_Record extracts_
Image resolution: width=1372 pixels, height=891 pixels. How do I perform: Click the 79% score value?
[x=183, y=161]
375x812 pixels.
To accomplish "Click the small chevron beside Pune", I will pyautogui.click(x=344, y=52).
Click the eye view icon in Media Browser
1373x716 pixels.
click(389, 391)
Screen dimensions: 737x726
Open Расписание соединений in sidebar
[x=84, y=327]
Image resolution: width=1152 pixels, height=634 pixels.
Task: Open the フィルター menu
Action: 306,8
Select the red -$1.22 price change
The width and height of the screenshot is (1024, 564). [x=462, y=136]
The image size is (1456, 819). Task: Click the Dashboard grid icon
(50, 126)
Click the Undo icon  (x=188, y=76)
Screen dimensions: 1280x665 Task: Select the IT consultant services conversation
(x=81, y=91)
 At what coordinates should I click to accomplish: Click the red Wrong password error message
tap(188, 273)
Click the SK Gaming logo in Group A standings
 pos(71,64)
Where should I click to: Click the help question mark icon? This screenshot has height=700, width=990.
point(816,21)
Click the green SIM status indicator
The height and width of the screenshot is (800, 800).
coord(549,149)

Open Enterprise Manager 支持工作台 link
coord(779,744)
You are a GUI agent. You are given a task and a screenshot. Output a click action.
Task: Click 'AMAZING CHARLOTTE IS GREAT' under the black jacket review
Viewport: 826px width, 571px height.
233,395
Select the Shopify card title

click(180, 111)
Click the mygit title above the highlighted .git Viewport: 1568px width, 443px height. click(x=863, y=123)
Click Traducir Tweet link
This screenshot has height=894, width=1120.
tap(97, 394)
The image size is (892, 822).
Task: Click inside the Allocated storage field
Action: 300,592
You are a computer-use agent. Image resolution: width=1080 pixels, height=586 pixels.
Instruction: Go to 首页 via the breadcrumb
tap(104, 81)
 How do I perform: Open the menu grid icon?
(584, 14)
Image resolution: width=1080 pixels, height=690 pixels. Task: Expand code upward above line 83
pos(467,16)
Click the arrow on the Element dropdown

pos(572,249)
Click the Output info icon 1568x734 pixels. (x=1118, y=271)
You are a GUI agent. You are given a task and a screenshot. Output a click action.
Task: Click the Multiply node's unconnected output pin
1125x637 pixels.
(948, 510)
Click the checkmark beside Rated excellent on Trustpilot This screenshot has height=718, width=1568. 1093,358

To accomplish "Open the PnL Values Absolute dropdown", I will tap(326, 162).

_Your task_
Copy the material above back out, exactly as written.

_Answer for the task_
Image resolution: width=1372 pixels, height=891 pixels. How do I perform: Click the 79% score value?
[x=183, y=161]
375x812 pixels.
To accomplish "Click the small chevron beside Pune", I will pyautogui.click(x=344, y=52).
Click the eye view icon in Media Browser
1373x716 pixels.
click(389, 391)
Screen dimensions: 737x726
Open Расписание соединений in sidebar
[x=84, y=327]
Image resolution: width=1152 pixels, height=634 pixels.
Task: Open the フィルター menu
Action: 306,8
Select the red -$1.22 price change
The width and height of the screenshot is (1024, 564). [x=462, y=136]
The image size is (1456, 819). Task: Click the Dashboard grid icon
(50, 126)
Click the Undo icon  (x=188, y=76)
Screen dimensions: 1280x665 Task: Select the IT consultant services conversation
(x=81, y=91)
 At what coordinates should I click to accomplish: Click the red Wrong password error message
tap(188, 273)
Click the SK Gaming logo in Group A standings
 pos(71,64)
Where should I click to: Click the help question mark icon? This screenshot has height=700, width=990.
point(816,21)
Click the green SIM status indicator
The height and width of the screenshot is (800, 800).
coord(549,149)

Open Enterprise Manager 支持工作台 link
coord(779,744)
You are a GUI agent. You are given a task and a screenshot. Output a click action.
Task: Click 'AMAZING CHARLOTTE IS GREAT' under the black jacket review
Viewport: 826px width, 571px height.
233,395
Select the Shopify card title

click(180, 111)
Click the mygit title above the highlighted .git Viewport: 1568px width, 443px height. click(x=863, y=123)
Click Traducir Tweet link
This screenshot has height=894, width=1120.
tap(97, 394)
The image size is (892, 822).
Task: Click inside the Allocated storage field
Action: 300,592
You are a computer-use agent. Image resolution: width=1080 pixels, height=586 pixels.
Instruction: Go to 首页 via the breadcrumb
tap(104, 81)
 How do I perform: Open the menu grid icon?
(584, 14)
Image resolution: width=1080 pixels, height=690 pixels. Task: Expand code upward above line 83
pos(467,16)
Click the arrow on the Element dropdown

pos(572,249)
Click the Output info icon 1568x734 pixels. (x=1118, y=271)
You are a GUI agent. You are given a task and a screenshot. Output a click action.
Task: Click the Multiply node's unconnected output pin
1125x637 pixels.
(948, 510)
Click the checkmark beside Rated excellent on Trustpilot This screenshot has height=718, width=1568. 1093,358

To accomplish "Open the PnL Values Absolute dropdown", I will tap(326, 162).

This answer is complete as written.